Skip to main content
Timbre de Saint-Pierre et Miquelon

Timbre commémoratif du Bicentenaire du retour des îles Saint-Pierre et Miquelon à la France

En voyage (où que ce soit dans le monde), si vous parlez de Saint-Pierre et Miquelon, deux choses peuvent arriver:

1. Votre interlocteur évoquera la Grand Pêche à la morue et son grand-père ou arrière grand-père Terre-Neuvas perdu dans les brumes des Grands Bancs, ou;

2. Elle ou lui vous parlera de sa collection de timbres de jeunesse, dans laquelle les timbres de Saint-Pierre et Miquelon occupaient une place importante.

La Grande Pêche n’est plus et les collections de timbres n’ont plus tout à fait la même popularité auprès des jeunes.
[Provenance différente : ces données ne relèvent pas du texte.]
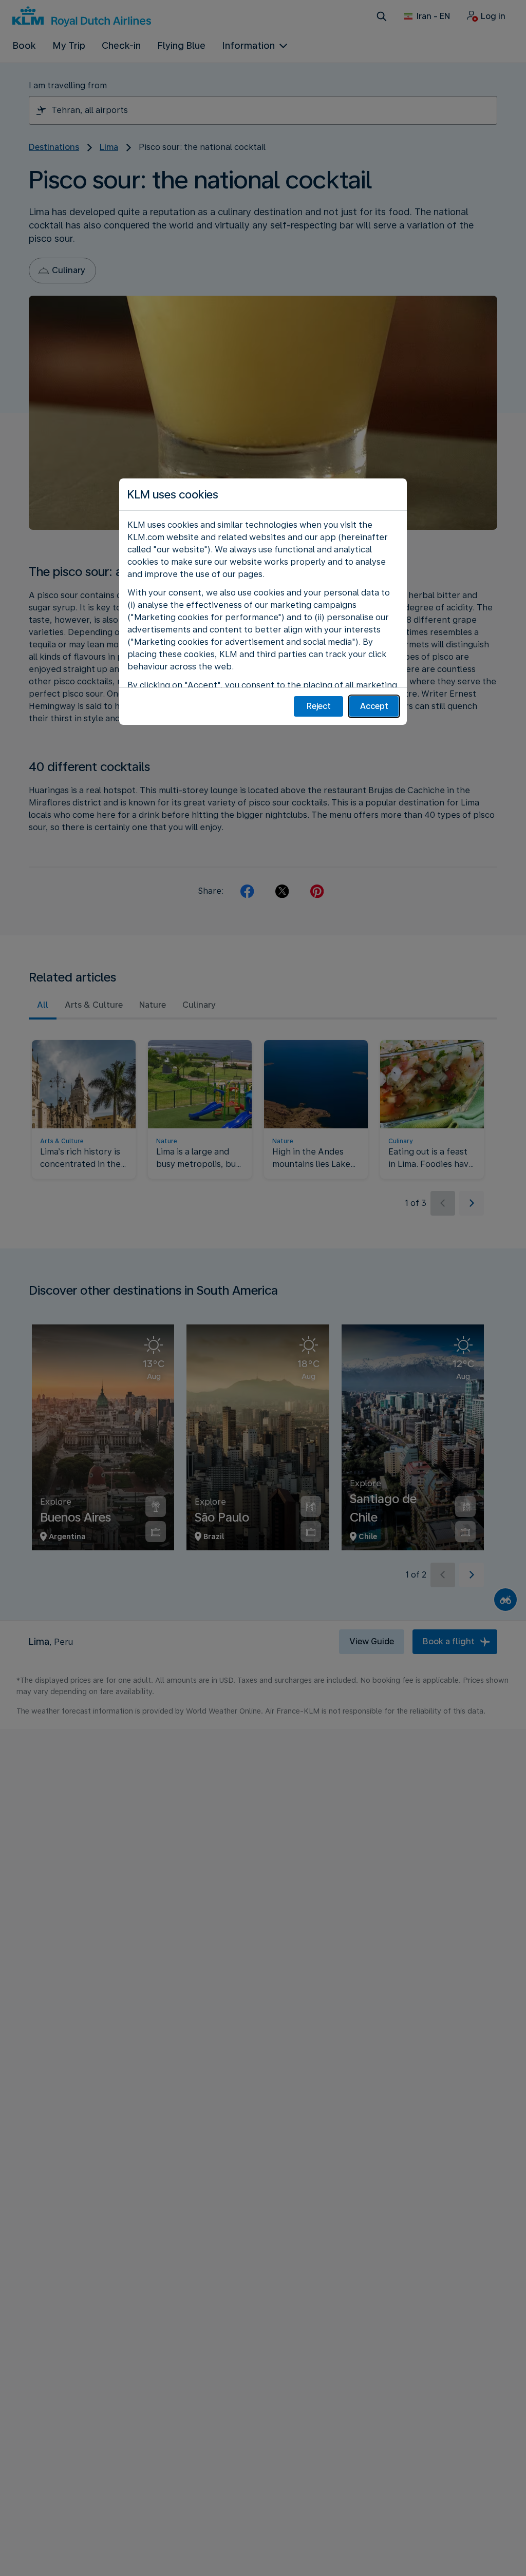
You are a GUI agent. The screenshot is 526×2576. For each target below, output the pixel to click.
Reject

Mais, vous allez le voir, la réputation des timbres de Saint-Pierre et Miquelon, elle, ne cesse de grandir.

L’historique

En 1816, l’archipel de Saint-Pierre et Miquelon redevient possession française de manière définitive après d’incessants conflits entre la France et l’Angleterre.

Il y avait fort à faire pour rebâtir la colonie abandonnée en 1793 et saccagée par la suite. Tout était à reconstruire, des maisons en passant par l’hôpital, les quais, les églises. Il fallait aussi pêcher et cultiver la terre (peu fertile, avouons-le!) pour tenter de ne pas mourir de faim et de froid.
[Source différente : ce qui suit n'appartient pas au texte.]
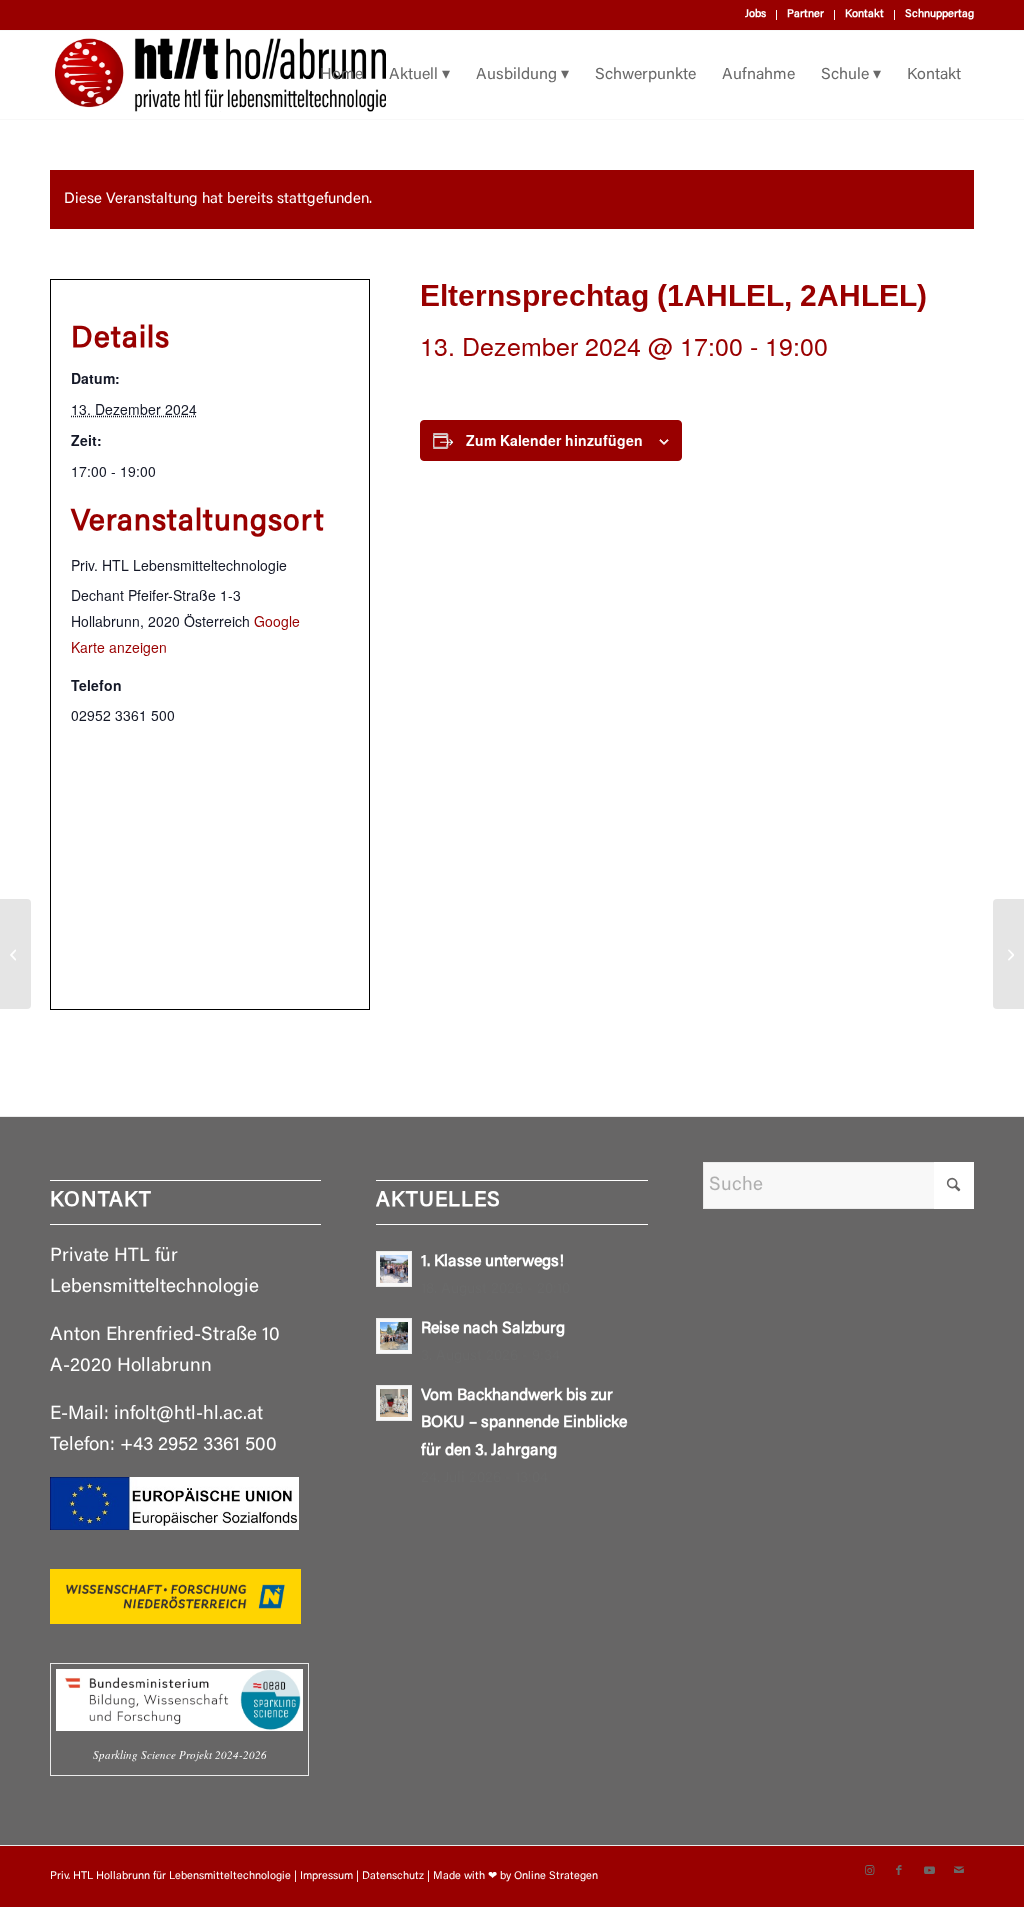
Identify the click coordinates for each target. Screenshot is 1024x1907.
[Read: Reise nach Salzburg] (394, 1336)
Ce n’est donc qu’en en 1854 qu’on s’avisa d’ouvrir un service postal officiel. Ces premières années, les cachets administratifs faisaient office de timbre. Il fallut attendre 1859 pour qu’apparaisse l’usage des premiers timbres. En 1885, le gouverneur des îles décide de personnaliser les vignettes postales. On recouvre donc les timbres d’une surcharge manuelle. Ainsi la philatélie de Saint-Pierre et Miquelon naissait!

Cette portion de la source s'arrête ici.